Work instructions — In the listing below, update the lines from the one with "This screenshot has width=790, height=933." to the one with "(186, 521)." by replacing "particular element" with "specific element". Reproduce only those lines and leave everything else in them unchanged.

Exercise materials —
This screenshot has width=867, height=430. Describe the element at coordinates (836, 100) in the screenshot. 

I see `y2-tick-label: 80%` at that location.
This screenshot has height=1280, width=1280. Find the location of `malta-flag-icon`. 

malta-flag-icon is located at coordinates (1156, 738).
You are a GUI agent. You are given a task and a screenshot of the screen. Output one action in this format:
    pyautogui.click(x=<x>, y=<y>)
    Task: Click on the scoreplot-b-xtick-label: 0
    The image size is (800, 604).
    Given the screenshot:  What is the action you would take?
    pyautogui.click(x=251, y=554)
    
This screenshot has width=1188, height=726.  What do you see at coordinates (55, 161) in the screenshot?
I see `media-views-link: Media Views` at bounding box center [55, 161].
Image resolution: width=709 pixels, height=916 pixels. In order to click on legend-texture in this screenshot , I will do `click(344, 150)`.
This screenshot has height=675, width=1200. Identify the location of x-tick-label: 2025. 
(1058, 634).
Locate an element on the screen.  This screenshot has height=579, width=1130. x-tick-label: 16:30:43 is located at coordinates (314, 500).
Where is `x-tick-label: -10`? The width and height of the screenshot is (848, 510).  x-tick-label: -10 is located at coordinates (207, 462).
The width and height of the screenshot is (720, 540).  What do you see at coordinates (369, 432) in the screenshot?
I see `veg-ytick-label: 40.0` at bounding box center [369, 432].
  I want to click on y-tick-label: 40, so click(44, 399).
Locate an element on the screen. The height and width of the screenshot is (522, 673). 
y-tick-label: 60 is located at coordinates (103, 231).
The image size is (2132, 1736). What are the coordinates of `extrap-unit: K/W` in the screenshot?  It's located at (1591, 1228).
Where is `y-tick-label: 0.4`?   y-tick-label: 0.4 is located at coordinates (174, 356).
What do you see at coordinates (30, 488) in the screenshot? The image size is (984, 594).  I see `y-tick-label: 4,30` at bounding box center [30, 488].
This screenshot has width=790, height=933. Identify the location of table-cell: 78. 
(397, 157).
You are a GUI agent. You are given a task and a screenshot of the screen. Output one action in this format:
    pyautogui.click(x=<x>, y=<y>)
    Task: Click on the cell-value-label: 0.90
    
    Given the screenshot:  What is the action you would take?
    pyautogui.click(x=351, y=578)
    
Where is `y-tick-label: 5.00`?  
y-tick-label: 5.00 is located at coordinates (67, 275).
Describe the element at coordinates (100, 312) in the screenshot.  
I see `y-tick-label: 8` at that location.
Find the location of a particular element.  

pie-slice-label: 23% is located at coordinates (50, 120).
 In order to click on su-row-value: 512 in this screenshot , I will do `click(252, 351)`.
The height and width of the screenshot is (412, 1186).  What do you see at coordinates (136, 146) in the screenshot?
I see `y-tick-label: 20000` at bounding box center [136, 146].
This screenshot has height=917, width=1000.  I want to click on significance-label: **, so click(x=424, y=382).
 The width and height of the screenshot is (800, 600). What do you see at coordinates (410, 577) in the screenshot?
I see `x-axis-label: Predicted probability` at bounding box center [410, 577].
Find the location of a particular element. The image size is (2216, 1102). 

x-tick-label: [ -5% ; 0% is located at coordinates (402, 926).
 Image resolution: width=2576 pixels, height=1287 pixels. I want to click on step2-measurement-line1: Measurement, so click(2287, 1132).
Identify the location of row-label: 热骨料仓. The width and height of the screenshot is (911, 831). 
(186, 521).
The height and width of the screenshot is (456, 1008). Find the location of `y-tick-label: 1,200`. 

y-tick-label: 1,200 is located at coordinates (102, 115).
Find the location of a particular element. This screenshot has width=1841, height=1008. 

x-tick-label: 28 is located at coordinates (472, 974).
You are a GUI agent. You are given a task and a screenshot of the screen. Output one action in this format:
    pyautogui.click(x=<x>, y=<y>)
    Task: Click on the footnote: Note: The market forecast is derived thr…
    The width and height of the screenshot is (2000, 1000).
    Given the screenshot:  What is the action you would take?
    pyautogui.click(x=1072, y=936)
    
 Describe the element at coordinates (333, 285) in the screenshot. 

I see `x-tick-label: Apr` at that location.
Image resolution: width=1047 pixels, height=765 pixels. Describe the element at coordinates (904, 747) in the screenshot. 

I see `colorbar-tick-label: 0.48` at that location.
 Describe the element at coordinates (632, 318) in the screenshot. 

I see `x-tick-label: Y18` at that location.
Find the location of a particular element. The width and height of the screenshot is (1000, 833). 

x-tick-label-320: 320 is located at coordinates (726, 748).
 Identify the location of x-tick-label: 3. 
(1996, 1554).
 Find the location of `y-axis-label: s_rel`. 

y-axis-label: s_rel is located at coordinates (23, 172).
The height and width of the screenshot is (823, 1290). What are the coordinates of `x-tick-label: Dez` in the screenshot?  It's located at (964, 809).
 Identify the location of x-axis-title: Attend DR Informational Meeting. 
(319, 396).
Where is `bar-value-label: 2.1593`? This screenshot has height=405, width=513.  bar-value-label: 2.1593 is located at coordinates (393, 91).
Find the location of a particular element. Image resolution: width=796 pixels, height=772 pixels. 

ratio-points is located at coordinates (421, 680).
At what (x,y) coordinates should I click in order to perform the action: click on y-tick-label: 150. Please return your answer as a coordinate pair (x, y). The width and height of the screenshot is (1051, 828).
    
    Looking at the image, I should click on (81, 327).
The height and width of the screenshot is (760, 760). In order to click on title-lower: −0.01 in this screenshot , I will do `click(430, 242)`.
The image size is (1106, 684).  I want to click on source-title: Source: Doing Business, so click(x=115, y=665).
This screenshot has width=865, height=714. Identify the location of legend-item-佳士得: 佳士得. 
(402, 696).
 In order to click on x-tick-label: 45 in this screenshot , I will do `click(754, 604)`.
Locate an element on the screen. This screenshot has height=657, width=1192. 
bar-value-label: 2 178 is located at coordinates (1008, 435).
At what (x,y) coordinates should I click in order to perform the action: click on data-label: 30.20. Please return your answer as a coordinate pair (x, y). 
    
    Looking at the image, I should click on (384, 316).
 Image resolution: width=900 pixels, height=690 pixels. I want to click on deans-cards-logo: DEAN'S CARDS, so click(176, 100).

Solved exercise —
This screenshot has width=790, height=933. Identify the location of table-cell: 78. 
(397, 157).
You are a GUI agent. You are given a task and a screenshot of the screen. Output one action in this format:
    pyautogui.click(x=<x>, y=<y>)
    Task: Click on the cell-value-label: 0.90
    
    Given the screenshot:  What is the action you would take?
    pyautogui.click(x=351, y=578)
    
Where is `y-tick-label: 5.00`?  
y-tick-label: 5.00 is located at coordinates (67, 275).
Describe the element at coordinates (100, 312) in the screenshot.  
I see `y-tick-label: 8` at that location.
Find the location of a specific element.  

pie-slice-label: 23% is located at coordinates (50, 120).
 In order to click on su-row-value: 512 in this screenshot , I will do `click(252, 351)`.
The height and width of the screenshot is (412, 1186).  What do you see at coordinates (136, 146) in the screenshot?
I see `y-tick-label: 20000` at bounding box center [136, 146].
This screenshot has height=917, width=1000.  I want to click on significance-label: **, so click(x=424, y=382).
 The width and height of the screenshot is (800, 600). What do you see at coordinates (410, 577) in the screenshot?
I see `x-axis-label: Predicted probability` at bounding box center [410, 577].
Find the location of a specific element. The image size is (2216, 1102). 

x-tick-label: [ -5% ; 0% is located at coordinates (402, 926).
 Image resolution: width=2576 pixels, height=1287 pixels. I want to click on step2-measurement-line1: Measurement, so click(2287, 1132).
Identify the location of row-label: 热骨料仓. The width and height of the screenshot is (911, 831). 
(186, 521).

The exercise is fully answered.